#### Work to do
Reproduce each of the following items word for word.

#### Exercise input
**********

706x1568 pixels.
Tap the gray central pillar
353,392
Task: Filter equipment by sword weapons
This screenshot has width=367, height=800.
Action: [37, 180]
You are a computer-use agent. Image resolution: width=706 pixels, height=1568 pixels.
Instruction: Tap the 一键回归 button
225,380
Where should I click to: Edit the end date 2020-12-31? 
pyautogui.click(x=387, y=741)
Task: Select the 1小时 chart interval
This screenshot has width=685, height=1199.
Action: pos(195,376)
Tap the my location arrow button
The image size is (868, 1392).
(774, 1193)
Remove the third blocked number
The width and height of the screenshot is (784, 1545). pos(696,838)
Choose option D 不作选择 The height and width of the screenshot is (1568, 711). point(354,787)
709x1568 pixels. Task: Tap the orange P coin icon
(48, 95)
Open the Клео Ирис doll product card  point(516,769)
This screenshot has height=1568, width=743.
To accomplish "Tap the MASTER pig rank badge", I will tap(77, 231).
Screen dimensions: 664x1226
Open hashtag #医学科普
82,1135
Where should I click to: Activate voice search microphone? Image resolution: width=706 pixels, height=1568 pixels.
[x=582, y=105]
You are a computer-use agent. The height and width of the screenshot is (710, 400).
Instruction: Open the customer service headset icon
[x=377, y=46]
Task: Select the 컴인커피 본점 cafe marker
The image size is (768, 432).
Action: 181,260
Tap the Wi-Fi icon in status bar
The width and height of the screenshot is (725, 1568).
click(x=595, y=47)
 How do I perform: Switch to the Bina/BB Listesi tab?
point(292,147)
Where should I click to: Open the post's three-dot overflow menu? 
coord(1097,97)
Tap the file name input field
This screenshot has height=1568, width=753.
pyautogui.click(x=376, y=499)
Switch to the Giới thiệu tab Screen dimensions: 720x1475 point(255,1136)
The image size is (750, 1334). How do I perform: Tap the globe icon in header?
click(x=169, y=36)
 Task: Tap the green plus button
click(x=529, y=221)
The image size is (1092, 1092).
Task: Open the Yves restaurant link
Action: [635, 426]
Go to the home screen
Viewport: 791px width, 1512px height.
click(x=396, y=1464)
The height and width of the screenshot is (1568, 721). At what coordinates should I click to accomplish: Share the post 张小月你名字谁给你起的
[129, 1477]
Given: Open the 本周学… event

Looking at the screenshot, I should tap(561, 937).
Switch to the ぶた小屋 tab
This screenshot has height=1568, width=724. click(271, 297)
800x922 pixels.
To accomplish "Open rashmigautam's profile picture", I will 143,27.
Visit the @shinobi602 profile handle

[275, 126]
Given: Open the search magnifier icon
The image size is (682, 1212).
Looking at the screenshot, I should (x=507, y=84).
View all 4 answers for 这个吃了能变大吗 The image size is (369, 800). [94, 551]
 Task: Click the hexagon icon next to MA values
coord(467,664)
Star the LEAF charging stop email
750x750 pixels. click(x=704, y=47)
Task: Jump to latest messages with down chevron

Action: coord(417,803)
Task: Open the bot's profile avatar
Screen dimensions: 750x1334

**********

#### Correct result
706x1568 pixels.
Tap the gray central pillar
353,392
Task: Filter equipment by sword weapons
This screenshot has width=367, height=800.
Action: [37, 180]
You are a computer-use agent. Image resolution: width=706 pixels, height=1568 pixels.
Instruction: Tap the 一键回归 button
225,380
Where should I click to: Edit the end date 2020-12-31? 
pyautogui.click(x=387, y=741)
Task: Select the 1小时 chart interval
This screenshot has width=685, height=1199.
Action: pos(195,376)
Tap the my location arrow button
The image size is (868, 1392).
(774, 1193)
Remove the third blocked number
The width and height of the screenshot is (784, 1545). pos(696,838)
Choose option D 不作选择 The height and width of the screenshot is (1568, 711). point(354,787)
709x1568 pixels. Task: Tap the orange P coin icon
(48, 95)
Open the Клео Ирис doll product card  point(516,769)
This screenshot has height=1568, width=743.
To accomplish "Tap the MASTER pig rank badge", I will tap(77, 231).
Screen dimensions: 664x1226
Open hashtag #医学科普
82,1135
Where should I click to: Activate voice search microphone? Image resolution: width=706 pixels, height=1568 pixels.
[x=582, y=105]
You are a computer-use agent. The height and width of the screenshot is (710, 400).
Instruction: Open the customer service headset icon
[x=377, y=46]
Task: Select the 컴인커피 본점 cafe marker
The image size is (768, 432).
Action: 181,260
Tap the Wi-Fi icon in status bar
The width and height of the screenshot is (725, 1568).
click(x=595, y=47)
 How do I perform: Switch to the Bina/BB Listesi tab?
point(292,147)
Where should I click to: Open the post's three-dot overflow menu? 
coord(1097,97)
Tap the file name input field
This screenshot has height=1568, width=753.
pyautogui.click(x=376, y=499)
Switch to the Giới thiệu tab Screen dimensions: 720x1475 point(255,1136)
The image size is (750, 1334). How do I perform: Tap the globe icon in header?
click(x=169, y=36)
 Task: Tap the green plus button
click(x=529, y=221)
The image size is (1092, 1092).
Task: Open the Yves restaurant link
Action: [635, 426]
Go to the home screen
Viewport: 791px width, 1512px height.
click(x=396, y=1464)
The height and width of the screenshot is (1568, 721). At what coordinates should I click to accomplish: Share the post 张小月你名字谁给你起的
[129, 1477]
Given: Open the 本周学… event

Looking at the screenshot, I should tap(561, 937).
Switch to the ぶた小屋 tab
This screenshot has height=1568, width=724. click(271, 297)
800x922 pixels.
To accomplish "Open rashmigautam's profile picture", I will 143,27.
Visit the @shinobi602 profile handle

[275, 126]
Given: Open the search magnifier icon
The image size is (682, 1212).
Looking at the screenshot, I should (x=507, y=84).
View all 4 answers for 这个吃了能变大吗 The image size is (369, 800). [94, 551]
 Task: Click the hexagon icon next to MA values
coord(467,664)
Star the LEAF charging stop email
750x750 pixels. click(x=704, y=47)
Task: Jump to latest messages with down chevron

Action: coord(417,803)
Task: Open the bot's profile avatar
Screen dimensions: 750x1334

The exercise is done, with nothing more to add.